[[ Dataset extract, beginning ]]
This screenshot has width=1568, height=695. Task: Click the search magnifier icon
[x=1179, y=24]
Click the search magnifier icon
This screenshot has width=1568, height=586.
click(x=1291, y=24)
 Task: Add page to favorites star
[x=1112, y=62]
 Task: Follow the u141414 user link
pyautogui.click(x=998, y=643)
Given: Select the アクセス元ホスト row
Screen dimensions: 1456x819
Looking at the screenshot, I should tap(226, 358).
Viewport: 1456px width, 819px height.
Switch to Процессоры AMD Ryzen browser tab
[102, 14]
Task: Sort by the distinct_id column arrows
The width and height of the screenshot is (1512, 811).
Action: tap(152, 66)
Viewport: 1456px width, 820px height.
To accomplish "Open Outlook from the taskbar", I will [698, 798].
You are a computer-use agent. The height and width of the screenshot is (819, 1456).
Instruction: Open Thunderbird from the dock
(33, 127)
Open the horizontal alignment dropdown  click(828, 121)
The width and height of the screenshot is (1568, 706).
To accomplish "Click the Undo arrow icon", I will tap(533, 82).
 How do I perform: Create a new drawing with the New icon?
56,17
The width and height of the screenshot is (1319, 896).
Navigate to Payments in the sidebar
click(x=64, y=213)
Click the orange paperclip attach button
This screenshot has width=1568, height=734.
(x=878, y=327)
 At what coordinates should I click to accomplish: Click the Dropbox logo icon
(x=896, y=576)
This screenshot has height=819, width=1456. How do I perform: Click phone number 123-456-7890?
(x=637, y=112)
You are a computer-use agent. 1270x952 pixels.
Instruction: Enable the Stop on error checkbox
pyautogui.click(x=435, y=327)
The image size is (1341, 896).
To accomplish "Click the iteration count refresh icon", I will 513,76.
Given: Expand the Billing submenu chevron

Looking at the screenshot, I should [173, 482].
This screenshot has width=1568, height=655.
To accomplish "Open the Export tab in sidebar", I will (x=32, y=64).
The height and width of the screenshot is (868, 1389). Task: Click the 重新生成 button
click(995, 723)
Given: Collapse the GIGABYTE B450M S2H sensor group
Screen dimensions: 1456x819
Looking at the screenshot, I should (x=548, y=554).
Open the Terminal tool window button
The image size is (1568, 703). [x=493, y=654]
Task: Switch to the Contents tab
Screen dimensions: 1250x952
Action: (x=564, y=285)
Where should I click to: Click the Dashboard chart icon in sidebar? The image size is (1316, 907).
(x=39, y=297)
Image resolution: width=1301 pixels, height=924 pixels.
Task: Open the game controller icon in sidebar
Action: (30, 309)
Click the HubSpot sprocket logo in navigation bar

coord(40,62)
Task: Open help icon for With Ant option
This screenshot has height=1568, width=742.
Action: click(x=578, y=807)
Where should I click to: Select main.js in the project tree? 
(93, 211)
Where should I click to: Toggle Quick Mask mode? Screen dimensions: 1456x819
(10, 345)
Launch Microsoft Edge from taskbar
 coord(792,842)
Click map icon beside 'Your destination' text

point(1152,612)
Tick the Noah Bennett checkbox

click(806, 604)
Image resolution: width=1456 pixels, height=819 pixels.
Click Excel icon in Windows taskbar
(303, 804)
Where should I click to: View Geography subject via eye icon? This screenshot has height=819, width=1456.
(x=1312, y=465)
[[ Dataset extract, end ]]
* What is being asked *
Read the records above. Show each line that has the string "agent".

* Exercise result *
You are a computer-use agent. The height and width of the screenshot is (819, 1456).
You are a computer-use agent. 1270x952 pixels.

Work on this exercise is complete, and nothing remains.